===== DATA SUPPLIED =====

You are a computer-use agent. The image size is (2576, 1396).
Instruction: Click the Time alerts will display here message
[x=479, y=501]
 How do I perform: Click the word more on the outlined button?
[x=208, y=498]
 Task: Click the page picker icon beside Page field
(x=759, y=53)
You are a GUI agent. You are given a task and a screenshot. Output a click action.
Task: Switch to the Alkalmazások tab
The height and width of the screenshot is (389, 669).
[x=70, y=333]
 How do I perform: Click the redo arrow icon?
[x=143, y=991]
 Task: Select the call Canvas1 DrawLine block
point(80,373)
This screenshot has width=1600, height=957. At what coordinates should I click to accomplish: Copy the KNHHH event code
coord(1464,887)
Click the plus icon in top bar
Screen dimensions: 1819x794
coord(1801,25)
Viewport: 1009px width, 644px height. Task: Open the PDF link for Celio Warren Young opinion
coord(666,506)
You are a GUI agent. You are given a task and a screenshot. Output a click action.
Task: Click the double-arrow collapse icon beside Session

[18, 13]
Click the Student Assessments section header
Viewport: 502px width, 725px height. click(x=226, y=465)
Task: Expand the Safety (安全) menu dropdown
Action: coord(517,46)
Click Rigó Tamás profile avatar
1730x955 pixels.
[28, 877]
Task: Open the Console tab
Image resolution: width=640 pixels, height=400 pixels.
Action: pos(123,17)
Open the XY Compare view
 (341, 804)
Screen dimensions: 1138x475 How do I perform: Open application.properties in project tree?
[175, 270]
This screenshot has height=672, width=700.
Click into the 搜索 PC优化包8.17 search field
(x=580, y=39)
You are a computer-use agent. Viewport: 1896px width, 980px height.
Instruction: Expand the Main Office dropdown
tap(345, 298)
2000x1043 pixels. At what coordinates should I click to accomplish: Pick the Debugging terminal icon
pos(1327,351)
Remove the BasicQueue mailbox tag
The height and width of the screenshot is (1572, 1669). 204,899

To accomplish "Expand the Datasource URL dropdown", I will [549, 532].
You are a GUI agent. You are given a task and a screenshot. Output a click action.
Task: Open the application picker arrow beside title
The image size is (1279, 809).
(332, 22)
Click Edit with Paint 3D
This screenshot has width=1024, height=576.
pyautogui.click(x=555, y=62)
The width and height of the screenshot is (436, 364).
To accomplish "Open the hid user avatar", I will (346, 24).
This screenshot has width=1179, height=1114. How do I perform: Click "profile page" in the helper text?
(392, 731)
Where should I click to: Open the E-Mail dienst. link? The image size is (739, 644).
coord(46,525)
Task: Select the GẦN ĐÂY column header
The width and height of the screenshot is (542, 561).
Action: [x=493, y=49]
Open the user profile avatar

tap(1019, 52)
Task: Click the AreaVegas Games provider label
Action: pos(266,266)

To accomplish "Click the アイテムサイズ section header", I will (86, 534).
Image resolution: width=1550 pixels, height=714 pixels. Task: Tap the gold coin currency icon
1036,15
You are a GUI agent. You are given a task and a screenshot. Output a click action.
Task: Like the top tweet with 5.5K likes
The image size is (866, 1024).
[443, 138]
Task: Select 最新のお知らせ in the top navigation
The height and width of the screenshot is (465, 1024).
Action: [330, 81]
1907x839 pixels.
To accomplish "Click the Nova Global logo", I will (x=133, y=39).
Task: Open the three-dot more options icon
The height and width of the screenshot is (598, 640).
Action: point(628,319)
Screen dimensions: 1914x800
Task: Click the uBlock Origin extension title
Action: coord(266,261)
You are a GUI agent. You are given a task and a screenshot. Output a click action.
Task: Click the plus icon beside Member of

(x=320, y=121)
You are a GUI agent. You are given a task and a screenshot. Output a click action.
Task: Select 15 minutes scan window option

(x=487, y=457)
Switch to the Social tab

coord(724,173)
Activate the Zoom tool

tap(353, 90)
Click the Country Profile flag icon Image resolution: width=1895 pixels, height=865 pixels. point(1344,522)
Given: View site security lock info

=====

• [EXERCISE DIRECTIONS]
Only the lines above from the line containing "You are a computer-use agent. Viewport: 1896px" through the line containing "Task: Open the application" should be retyped, exactly and with both ends included.

• [WRITTEN SOLUTION]
You are a computer-use agent. Viewport: 1896px width, 980px height.
Instruction: Expand the Main Office dropdown
tap(345, 298)
2000x1043 pixels. At what coordinates should I click to accomplish: Pick the Debugging terminal icon
pos(1327,351)
Remove the BasicQueue mailbox tag
The height and width of the screenshot is (1572, 1669). 204,899

To accomplish "Expand the Datasource URL dropdown", I will [549, 532].
You are a GUI agent. You are given a task and a screenshot. Output a click action.
Task: Open the application picker arrow beside title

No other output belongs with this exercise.